Tracing your female ancestors can be frustrating because it’s challenging to find maiden names. Historically women didn’t have the same legal rights as men. As a result generations of women are missing from most records.
Additionally, once married our female forebear’s names were often erased and they became “Mrs. His First and Last Name” for the rest of their lives. Emily Witherspoon became Mrs. John Dickerson.
Locating maiden names is essential to growing your family tree. Sadly, our female ancestors become virtually invisible the further you research back in time.
But don’t despair! You can find those maiden names if you know where to look. Here are 9 easy ways you can find your female ancestors.
Marriage license applications are often the best source for maiden names. If the marriage license isn’t available, look for marriage indexes and certificates. You can find these some of these records online or contact the local county and town clerks office where the marriage took place. If your ancestor was married multiple times, look for all the marriage records. For more information on marriage records, see my blog post “Why I love Marriage Records and You Should Too!”
A woman’s maiden name is usually included on birth records. If you can’t locate the birth certificate of the ancestor you descended from, or the maiden name is missing, look for birth certificates for all children.

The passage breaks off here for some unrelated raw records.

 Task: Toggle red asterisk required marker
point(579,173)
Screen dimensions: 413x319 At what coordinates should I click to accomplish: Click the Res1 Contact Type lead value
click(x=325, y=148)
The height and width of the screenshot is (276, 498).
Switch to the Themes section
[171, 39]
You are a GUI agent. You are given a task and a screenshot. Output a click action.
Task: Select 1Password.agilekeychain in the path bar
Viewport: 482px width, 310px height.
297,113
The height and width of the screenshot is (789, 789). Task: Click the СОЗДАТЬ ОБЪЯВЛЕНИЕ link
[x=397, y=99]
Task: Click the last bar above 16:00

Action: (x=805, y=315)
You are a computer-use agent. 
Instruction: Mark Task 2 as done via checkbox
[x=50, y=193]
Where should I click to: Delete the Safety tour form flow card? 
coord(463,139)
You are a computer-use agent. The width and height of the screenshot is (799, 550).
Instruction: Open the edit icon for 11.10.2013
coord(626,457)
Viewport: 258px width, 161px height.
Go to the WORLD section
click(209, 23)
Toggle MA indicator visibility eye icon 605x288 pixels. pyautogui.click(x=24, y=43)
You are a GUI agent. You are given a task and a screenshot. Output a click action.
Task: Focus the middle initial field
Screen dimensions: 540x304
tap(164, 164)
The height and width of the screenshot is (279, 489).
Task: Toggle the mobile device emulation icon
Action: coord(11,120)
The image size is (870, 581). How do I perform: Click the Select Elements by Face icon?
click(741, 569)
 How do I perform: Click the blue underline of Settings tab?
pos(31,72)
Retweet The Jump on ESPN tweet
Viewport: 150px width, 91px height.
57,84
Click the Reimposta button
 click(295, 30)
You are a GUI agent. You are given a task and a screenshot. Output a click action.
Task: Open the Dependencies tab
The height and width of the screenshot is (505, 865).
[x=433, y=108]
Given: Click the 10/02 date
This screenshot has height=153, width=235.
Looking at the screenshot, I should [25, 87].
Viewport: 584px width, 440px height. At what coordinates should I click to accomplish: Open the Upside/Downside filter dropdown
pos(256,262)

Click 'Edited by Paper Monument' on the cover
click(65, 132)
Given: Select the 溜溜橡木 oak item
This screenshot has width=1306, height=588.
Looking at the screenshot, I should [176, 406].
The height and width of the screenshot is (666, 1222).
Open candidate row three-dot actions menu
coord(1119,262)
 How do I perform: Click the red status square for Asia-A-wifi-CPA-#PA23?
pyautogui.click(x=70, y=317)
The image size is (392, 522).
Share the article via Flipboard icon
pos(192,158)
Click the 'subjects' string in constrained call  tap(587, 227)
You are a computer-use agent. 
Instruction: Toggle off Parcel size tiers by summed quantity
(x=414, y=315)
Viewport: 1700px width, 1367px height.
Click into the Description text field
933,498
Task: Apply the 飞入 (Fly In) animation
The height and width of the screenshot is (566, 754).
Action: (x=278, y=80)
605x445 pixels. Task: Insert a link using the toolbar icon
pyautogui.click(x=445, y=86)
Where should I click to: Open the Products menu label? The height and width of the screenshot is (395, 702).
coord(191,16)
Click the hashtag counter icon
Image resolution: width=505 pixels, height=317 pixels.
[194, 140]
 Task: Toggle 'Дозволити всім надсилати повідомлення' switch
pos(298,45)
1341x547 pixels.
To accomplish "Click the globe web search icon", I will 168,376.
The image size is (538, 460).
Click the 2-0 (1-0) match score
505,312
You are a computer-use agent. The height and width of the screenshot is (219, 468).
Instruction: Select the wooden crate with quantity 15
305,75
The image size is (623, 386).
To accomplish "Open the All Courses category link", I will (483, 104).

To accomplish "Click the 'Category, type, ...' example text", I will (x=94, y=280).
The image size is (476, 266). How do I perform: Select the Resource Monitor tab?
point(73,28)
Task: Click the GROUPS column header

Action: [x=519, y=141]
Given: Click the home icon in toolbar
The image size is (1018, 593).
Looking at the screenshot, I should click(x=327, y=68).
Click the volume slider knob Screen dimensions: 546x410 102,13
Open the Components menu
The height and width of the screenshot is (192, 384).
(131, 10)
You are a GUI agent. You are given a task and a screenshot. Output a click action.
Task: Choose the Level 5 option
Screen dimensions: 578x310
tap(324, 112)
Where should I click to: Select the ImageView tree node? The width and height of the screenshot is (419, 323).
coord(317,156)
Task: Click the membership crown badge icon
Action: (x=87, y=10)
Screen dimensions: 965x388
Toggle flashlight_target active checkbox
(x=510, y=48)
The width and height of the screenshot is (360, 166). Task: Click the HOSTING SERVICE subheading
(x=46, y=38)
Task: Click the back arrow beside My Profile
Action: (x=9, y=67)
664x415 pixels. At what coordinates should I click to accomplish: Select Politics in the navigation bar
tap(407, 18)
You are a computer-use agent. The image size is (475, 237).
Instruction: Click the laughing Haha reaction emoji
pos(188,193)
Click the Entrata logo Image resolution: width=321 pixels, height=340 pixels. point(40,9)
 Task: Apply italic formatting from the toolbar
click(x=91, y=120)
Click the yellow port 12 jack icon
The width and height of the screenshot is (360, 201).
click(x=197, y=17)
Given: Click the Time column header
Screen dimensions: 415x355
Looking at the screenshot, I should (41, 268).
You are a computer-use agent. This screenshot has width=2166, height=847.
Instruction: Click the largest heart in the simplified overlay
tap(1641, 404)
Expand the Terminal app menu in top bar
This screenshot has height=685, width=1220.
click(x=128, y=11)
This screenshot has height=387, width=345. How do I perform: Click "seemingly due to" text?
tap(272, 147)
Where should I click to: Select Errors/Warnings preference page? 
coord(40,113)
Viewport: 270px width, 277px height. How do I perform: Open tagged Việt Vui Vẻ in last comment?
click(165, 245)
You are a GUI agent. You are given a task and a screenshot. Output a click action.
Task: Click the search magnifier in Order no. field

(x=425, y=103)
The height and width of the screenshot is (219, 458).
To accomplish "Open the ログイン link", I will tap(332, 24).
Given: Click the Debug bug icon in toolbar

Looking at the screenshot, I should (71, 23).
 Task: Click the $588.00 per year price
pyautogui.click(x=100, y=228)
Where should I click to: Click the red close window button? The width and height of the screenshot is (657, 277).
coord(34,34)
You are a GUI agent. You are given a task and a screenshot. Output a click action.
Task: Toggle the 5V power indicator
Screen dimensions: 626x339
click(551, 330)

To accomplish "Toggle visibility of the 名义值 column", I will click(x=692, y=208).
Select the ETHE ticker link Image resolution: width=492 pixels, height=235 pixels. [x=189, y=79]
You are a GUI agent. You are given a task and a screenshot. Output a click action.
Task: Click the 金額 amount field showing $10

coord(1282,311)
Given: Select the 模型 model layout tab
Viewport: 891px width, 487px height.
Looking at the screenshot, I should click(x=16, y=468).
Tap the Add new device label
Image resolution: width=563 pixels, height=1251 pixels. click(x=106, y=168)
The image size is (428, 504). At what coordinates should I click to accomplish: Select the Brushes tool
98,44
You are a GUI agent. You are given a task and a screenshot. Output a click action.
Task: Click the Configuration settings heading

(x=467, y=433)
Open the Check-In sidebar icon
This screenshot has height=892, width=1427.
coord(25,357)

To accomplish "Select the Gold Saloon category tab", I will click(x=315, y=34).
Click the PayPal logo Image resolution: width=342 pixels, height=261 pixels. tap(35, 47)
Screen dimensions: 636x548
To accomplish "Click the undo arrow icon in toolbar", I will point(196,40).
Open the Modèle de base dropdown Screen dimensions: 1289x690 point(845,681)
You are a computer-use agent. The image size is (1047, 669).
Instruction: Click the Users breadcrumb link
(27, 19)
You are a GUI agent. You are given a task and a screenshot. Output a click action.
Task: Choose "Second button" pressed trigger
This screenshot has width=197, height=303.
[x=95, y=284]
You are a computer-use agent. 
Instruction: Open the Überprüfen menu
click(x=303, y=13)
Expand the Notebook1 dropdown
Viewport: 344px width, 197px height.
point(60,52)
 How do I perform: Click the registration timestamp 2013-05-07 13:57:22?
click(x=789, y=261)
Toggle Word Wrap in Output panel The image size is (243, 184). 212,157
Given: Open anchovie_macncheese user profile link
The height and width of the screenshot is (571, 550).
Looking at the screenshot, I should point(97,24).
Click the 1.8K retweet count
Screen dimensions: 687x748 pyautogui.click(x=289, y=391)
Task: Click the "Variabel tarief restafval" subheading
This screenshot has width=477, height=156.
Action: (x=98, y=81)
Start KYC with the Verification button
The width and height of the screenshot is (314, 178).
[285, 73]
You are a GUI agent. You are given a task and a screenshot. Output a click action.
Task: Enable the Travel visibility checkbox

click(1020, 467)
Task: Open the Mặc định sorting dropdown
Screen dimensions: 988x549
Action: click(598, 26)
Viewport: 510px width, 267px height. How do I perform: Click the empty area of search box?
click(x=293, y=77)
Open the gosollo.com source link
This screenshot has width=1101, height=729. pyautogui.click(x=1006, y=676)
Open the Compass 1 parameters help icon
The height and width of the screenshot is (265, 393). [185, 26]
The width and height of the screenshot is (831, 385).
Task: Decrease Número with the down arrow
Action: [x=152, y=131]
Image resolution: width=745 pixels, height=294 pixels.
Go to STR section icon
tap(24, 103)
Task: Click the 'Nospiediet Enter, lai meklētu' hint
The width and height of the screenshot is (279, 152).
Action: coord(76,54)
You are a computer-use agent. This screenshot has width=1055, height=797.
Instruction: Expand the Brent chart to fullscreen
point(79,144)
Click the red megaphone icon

Obituaries often include a woman’s maiden name. If it isn’t explicitly mentioned, look to see if her brother, father, or mother is included in the list of family members surviving or pre-deceased. Their surname will be her maiden name.
A deceased mother’s maiden name is often on death certificates. However, because the maiden name recorded on the death certificate is provided by the informant, it is not a fact. You will need to do more research to verify. But it is a good clue to find!
Search the local newspapers around the time of your female ancestor’s marriage using her husband’s name. You might find an engagement or wedding announcements containing the maiden name of the bride. Read the entire article for clues to her family. You might find siblings or cousins in the bridal party. And, you might be lucky enough to discover a photo of your female ancestor accompanying the announcement.
Working back in time, examine all the census records that occurred during your female ancestor’s lifetime. Look at the members of the family and their relationship to the head-of-household. Is there a brother-in-law or person with a different surname in the household? That could be one of her relatives. Look at the neighbors. They might be living next to her parents or siblings.
Finding maiden names in immigration records means first finding the husband’s immigration records first. If they were married when they immigrated or applied for citizenship, you will find the wife’s maiden name on the naturalization papers. If your female ancestors are Italian, like mine, they are listed by their maiden name on ship manifests.
Tombstones occasionally contain a woman’s maiden and married name. Also, look at those buried around. She might be buried near her relatives or in a family plot.
Time to do some digging in grandma’s attic or basement. Family bibles, letters, and diaries often record the private lives of women, and thus their maiden names.
In finding my female ancestors, I discovered where I got my curly hair from. Are you interested in discovering more about your family history? I can help. I’m Kimberlie Guerrieri, a Certified Genealogist with more than 15 years of experience assisting people to discover their family histories and solve some pretty cool mysteries. Contact me for a FREE discovery call to discuss your goals and let’s get started!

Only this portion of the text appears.